**What is asked**
Swap "Next button" for "Continue button" in the entries from the start through the line containing "click(448, 268)", and give back only those lines with everything else unchanged.

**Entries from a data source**

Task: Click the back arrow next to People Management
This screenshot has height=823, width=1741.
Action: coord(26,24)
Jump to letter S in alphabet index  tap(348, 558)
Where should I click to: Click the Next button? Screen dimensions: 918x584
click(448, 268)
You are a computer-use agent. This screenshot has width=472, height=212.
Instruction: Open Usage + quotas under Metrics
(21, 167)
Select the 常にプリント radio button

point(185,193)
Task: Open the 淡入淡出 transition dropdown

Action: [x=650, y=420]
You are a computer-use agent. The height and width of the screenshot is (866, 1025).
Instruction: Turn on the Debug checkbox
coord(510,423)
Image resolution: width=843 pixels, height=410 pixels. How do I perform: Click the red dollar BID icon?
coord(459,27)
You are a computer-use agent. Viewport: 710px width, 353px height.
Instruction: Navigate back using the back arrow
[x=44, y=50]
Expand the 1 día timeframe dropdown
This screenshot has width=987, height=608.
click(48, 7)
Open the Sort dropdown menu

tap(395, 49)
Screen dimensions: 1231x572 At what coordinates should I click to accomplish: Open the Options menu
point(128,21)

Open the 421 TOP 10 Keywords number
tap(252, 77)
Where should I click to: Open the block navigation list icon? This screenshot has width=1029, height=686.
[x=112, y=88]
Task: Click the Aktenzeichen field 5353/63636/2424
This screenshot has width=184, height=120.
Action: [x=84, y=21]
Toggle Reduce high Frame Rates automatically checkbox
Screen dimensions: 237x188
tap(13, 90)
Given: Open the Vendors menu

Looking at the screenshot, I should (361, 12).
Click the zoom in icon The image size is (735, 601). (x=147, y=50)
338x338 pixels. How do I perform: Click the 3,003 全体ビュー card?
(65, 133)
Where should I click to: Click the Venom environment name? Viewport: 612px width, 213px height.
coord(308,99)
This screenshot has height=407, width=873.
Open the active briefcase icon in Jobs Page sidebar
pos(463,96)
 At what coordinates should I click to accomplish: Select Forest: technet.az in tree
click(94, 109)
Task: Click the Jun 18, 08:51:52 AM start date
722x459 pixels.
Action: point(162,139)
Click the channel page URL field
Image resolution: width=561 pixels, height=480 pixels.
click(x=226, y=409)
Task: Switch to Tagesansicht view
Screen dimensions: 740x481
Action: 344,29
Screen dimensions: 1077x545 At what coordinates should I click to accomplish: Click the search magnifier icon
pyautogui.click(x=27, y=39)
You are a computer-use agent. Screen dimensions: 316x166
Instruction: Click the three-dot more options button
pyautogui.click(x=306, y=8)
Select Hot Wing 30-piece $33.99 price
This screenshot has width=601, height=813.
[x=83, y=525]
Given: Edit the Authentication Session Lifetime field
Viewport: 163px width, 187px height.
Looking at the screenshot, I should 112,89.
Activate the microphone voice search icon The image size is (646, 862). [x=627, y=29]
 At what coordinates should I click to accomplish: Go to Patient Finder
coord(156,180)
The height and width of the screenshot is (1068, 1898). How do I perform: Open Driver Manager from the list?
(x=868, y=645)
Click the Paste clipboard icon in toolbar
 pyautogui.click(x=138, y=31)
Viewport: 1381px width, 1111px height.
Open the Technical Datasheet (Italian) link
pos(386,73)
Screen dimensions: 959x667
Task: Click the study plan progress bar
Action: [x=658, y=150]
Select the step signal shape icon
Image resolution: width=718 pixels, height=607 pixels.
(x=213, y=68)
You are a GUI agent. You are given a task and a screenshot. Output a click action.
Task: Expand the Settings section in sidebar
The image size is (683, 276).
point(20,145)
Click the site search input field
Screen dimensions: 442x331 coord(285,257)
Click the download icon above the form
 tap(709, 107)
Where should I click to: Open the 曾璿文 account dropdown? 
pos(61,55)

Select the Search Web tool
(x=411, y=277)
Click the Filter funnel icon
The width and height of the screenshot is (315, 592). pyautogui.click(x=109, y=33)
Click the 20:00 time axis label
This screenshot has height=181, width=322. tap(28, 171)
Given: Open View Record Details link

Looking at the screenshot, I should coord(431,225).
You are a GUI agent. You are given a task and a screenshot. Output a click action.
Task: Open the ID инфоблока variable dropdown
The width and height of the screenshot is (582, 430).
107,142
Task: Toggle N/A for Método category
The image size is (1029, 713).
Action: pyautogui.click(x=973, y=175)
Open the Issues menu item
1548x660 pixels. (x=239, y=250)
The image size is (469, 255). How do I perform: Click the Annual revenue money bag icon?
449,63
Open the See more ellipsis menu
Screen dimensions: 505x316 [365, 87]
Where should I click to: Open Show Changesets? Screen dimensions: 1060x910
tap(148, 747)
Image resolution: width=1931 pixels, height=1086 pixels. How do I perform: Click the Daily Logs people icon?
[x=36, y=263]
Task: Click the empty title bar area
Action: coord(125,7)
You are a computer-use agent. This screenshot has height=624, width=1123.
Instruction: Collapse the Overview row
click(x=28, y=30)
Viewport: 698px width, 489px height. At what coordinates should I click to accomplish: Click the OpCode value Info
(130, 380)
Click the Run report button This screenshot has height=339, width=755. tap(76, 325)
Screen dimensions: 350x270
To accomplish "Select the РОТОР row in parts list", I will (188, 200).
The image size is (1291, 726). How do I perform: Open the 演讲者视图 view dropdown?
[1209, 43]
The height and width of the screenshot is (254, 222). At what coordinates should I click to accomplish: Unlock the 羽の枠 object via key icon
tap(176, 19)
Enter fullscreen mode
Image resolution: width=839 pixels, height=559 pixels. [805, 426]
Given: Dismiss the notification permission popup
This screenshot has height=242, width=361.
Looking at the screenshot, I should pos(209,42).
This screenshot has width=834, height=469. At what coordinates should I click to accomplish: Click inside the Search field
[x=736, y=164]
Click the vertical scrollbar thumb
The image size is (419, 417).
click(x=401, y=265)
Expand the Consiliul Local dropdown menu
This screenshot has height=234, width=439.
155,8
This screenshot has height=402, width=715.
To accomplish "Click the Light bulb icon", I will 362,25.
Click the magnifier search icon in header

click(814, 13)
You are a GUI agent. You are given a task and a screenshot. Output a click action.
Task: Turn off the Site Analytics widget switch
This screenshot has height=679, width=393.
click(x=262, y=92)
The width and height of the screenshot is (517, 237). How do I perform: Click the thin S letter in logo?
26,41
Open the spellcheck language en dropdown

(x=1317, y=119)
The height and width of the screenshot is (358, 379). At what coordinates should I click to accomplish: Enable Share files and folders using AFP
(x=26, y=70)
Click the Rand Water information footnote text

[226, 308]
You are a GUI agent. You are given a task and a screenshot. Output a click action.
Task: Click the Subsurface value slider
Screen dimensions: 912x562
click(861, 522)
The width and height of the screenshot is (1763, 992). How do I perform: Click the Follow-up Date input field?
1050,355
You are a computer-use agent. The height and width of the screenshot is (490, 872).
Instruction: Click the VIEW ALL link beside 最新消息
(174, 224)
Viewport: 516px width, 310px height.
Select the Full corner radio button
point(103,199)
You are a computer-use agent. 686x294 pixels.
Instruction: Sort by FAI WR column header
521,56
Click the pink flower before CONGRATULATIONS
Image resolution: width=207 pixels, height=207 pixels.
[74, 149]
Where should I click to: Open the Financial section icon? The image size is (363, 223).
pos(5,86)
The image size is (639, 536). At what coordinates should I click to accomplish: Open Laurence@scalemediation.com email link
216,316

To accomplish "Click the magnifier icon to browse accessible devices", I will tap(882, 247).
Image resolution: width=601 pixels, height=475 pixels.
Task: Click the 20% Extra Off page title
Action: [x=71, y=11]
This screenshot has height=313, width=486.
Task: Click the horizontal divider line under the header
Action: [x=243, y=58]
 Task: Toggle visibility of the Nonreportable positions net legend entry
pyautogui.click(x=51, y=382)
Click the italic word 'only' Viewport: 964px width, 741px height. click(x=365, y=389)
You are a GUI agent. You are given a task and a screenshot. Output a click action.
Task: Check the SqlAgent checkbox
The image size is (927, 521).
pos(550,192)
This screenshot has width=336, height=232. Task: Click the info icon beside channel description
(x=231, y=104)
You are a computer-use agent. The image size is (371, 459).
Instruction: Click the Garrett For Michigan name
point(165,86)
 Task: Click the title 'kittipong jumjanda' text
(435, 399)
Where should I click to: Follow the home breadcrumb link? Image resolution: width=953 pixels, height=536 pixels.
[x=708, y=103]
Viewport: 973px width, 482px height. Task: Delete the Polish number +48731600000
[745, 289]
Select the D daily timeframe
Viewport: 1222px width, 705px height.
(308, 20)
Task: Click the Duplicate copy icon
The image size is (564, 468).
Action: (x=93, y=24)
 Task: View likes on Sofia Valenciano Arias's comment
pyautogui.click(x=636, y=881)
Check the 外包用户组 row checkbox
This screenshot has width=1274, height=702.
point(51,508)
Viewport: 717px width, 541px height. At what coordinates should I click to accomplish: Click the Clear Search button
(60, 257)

**Solution**
Task: Click the back arrow next to People Management
This screenshot has height=823, width=1741.
Action: coord(26,24)
Jump to letter S in alphabet index  tap(348, 558)
Where should I click to: Click the Continue button? Screen dimensions: 918x584
click(448, 268)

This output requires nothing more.